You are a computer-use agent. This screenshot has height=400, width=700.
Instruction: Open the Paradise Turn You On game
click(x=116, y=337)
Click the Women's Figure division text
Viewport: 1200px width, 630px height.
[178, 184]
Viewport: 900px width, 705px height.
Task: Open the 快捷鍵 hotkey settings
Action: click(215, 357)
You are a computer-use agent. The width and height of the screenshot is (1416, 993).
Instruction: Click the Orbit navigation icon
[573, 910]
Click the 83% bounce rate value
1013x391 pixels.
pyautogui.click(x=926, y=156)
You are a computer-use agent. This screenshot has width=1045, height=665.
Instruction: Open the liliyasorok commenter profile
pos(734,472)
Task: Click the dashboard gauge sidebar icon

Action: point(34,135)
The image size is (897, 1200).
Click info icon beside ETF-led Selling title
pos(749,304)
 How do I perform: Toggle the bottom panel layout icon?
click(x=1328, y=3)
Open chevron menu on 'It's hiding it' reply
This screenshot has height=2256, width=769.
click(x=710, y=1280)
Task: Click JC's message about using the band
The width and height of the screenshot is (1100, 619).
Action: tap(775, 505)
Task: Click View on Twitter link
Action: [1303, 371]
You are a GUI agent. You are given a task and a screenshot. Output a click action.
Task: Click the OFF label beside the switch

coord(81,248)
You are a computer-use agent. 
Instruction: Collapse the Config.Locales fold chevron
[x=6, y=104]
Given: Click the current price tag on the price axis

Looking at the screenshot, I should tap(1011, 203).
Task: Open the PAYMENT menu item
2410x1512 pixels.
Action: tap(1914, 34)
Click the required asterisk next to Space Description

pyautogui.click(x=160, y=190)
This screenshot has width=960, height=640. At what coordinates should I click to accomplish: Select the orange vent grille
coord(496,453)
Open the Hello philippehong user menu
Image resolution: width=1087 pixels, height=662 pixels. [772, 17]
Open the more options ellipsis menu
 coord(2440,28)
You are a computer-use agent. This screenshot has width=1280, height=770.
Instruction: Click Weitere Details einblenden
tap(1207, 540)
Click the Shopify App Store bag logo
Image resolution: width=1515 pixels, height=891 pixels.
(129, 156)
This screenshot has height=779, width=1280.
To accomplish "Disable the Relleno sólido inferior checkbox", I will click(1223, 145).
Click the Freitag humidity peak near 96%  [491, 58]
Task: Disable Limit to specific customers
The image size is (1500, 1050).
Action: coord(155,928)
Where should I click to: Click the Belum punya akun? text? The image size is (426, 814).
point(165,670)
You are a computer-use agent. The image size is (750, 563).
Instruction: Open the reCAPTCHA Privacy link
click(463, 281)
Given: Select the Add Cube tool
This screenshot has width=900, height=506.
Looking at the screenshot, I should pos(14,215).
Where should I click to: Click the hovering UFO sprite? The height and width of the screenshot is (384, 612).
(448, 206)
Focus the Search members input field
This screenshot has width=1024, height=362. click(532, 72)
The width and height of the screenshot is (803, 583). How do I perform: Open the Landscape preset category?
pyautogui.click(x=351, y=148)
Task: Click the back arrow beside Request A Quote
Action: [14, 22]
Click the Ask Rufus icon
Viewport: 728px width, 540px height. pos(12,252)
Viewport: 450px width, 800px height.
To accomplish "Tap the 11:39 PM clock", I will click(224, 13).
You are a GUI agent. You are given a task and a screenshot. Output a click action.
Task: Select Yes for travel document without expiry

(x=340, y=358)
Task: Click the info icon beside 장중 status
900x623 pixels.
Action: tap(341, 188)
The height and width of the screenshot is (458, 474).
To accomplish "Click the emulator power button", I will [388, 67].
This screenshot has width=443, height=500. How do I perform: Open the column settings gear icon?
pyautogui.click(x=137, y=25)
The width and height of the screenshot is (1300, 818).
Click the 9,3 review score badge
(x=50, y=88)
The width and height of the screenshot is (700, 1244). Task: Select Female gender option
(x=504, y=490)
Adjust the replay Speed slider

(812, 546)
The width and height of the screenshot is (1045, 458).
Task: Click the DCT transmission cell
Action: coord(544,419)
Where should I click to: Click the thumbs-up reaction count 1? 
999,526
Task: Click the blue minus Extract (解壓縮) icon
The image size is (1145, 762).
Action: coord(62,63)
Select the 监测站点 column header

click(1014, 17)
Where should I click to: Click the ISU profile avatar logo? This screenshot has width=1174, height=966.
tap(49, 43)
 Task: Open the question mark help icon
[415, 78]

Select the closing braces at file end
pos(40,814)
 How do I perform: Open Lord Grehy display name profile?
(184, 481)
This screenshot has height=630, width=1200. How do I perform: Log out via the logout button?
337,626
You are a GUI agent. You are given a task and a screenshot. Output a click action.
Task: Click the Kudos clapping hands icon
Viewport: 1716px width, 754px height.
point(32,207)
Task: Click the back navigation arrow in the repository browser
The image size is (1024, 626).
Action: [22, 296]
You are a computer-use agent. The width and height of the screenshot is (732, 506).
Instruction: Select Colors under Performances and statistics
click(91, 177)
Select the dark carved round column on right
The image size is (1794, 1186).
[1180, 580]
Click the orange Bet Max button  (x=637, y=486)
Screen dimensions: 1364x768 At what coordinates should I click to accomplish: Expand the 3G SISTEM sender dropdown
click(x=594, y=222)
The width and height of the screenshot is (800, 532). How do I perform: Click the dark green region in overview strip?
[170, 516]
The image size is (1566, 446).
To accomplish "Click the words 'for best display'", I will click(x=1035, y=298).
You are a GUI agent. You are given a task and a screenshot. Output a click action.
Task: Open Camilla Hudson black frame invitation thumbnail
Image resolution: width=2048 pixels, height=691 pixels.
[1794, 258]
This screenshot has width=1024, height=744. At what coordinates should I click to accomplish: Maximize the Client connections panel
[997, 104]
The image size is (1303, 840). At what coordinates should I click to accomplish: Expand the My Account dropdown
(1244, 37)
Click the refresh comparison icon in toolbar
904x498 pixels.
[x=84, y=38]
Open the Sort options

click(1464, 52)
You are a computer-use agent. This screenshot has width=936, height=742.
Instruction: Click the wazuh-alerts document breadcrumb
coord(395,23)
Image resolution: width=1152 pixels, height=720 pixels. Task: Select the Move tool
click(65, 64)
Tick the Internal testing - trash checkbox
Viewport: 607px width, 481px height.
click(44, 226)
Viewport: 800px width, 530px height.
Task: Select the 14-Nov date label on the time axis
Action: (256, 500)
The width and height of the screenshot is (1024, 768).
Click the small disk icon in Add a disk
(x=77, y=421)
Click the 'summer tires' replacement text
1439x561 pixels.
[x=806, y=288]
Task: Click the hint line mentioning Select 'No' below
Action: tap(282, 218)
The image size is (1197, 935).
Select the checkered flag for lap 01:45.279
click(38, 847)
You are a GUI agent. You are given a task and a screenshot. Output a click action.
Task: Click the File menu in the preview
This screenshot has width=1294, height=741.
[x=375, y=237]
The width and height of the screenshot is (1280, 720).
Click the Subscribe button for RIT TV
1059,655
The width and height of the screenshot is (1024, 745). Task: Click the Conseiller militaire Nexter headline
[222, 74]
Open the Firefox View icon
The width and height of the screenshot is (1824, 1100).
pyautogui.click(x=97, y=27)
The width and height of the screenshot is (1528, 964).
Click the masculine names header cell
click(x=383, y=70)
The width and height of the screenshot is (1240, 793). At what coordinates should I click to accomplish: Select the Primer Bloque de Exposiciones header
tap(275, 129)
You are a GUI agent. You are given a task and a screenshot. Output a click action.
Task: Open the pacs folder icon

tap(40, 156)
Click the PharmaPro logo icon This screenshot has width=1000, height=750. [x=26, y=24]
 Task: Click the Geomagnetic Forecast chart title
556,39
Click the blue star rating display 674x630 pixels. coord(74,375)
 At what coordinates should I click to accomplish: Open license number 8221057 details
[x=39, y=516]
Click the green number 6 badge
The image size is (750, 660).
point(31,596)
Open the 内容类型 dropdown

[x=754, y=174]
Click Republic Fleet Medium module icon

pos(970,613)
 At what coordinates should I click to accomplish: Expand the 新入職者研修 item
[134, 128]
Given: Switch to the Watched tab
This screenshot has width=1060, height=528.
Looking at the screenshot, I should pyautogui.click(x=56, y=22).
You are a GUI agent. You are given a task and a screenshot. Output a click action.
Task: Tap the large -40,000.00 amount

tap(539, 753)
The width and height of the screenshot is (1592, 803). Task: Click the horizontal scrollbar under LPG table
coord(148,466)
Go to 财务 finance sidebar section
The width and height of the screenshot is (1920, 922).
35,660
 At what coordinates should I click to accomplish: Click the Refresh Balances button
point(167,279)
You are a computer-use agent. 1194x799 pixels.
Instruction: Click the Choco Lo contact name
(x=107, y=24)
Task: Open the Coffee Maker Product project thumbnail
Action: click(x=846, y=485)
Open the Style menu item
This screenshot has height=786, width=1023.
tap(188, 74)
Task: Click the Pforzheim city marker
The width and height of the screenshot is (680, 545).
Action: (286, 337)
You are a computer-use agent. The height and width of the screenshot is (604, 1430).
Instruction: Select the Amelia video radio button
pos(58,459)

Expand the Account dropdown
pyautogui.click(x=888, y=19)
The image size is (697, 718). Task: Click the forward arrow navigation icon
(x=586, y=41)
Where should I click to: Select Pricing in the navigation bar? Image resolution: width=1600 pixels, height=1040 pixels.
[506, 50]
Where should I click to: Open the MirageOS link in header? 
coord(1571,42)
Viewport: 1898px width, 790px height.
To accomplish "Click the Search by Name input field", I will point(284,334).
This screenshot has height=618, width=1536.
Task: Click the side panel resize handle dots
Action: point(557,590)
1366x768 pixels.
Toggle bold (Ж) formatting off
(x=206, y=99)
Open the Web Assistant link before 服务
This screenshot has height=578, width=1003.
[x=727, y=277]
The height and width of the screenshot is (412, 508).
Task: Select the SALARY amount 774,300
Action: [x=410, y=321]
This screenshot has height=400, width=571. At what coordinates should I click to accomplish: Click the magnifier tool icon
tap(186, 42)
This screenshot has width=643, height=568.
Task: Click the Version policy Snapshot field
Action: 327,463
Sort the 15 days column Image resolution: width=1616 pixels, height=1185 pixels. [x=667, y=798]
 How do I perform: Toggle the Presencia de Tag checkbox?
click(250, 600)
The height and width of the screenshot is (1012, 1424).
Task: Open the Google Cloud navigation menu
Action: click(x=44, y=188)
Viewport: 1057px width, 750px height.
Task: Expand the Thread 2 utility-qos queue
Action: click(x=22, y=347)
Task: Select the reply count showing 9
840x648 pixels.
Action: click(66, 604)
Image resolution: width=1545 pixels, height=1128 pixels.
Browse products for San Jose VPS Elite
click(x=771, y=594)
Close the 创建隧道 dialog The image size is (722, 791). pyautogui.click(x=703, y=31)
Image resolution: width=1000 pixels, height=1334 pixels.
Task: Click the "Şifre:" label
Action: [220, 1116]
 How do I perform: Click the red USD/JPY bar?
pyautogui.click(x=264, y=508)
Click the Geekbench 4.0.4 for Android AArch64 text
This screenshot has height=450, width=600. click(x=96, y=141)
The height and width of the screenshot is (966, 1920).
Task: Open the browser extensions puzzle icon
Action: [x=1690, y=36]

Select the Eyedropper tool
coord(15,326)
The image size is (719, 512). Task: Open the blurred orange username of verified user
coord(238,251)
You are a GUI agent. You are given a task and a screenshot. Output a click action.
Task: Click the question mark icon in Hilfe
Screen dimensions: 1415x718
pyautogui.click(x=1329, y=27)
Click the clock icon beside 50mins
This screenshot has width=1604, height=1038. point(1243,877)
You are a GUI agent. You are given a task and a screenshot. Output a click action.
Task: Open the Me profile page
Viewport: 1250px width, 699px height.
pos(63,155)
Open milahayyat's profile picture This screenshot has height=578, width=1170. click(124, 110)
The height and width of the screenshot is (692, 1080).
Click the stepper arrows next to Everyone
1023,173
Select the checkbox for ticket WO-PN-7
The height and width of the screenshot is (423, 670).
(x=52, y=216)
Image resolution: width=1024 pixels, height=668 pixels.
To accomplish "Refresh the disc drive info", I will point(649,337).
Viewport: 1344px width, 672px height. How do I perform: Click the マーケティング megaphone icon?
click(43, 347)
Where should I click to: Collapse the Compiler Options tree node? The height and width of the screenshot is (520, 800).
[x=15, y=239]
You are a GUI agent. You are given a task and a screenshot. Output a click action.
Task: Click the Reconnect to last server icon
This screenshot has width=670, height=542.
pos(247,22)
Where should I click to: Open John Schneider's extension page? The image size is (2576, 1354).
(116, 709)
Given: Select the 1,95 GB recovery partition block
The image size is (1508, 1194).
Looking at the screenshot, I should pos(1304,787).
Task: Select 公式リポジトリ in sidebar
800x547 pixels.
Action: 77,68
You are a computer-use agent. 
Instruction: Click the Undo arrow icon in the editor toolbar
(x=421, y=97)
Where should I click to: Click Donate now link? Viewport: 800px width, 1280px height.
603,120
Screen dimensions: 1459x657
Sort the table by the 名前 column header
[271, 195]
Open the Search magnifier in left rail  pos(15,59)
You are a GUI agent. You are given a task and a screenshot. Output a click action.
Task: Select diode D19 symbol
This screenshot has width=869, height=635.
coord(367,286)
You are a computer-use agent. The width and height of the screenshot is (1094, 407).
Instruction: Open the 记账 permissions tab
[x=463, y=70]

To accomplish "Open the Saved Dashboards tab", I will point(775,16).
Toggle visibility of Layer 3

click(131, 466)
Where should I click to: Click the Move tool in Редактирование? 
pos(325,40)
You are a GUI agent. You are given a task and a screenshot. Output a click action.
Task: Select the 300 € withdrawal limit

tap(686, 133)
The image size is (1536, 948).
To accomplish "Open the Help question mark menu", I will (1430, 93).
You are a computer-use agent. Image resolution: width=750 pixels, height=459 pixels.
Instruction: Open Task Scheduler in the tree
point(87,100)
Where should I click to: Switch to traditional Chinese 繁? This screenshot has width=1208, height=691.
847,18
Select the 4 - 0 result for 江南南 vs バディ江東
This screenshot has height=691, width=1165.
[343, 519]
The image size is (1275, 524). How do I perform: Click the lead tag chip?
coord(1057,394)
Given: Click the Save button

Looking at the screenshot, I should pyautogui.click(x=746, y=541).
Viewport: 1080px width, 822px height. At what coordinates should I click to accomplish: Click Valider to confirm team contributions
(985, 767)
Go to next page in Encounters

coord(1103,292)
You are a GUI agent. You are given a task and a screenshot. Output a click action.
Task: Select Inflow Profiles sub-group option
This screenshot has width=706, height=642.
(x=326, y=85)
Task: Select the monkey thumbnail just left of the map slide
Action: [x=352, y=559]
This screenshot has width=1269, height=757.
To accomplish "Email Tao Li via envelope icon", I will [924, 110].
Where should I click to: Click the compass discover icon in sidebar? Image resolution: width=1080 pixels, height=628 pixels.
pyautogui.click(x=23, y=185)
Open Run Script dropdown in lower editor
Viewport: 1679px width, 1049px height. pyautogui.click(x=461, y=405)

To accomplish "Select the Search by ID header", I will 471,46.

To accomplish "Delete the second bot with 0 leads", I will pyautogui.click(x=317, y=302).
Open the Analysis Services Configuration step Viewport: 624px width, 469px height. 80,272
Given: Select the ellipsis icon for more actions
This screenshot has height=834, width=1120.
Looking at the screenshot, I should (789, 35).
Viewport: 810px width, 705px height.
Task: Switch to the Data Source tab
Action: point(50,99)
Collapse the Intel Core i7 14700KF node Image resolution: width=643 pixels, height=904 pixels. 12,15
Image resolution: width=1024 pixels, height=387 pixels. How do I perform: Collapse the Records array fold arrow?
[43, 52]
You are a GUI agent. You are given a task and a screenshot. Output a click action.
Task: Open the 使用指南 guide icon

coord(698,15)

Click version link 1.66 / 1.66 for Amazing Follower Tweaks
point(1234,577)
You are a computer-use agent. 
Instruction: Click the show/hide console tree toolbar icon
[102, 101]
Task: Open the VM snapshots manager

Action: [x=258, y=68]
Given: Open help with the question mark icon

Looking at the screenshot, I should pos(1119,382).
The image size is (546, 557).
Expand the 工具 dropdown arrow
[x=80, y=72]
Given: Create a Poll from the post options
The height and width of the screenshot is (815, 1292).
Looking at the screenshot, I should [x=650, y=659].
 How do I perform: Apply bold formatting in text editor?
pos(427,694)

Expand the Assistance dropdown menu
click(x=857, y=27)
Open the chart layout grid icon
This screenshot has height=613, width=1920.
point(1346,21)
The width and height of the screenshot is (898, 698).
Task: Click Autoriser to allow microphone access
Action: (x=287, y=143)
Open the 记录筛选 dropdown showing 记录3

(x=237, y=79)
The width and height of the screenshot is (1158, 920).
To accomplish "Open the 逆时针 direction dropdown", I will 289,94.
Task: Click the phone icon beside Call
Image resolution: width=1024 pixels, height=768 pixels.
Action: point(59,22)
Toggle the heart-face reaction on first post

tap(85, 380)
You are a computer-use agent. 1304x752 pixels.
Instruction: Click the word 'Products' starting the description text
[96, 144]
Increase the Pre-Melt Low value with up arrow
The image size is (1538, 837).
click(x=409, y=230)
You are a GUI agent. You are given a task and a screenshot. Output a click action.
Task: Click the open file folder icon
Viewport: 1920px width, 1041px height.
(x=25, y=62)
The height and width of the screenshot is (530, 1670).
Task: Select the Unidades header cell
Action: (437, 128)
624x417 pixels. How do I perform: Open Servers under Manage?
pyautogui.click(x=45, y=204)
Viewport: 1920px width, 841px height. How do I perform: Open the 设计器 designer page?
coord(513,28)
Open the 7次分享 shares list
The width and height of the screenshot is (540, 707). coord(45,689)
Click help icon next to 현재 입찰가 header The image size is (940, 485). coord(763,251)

++++

Problem statement: Would you please write out, exactly and with no other lines, the stretch of the listing above from the line containing "Task: Select 公式リポジトリ in sidebar" through the line containing "Screen dimensions: 1459x657"?

Result of this exercise:
Task: Select 公式リポジトリ in sidebar
800x547 pixels.
Action: 77,68
You are a computer-use agent. 
Instruction: Click the Undo arrow icon in the editor toolbar
(x=421, y=97)
Where should I click to: Click Donate now link? Viewport: 800px width, 1280px height.
603,120
Screen dimensions: 1459x657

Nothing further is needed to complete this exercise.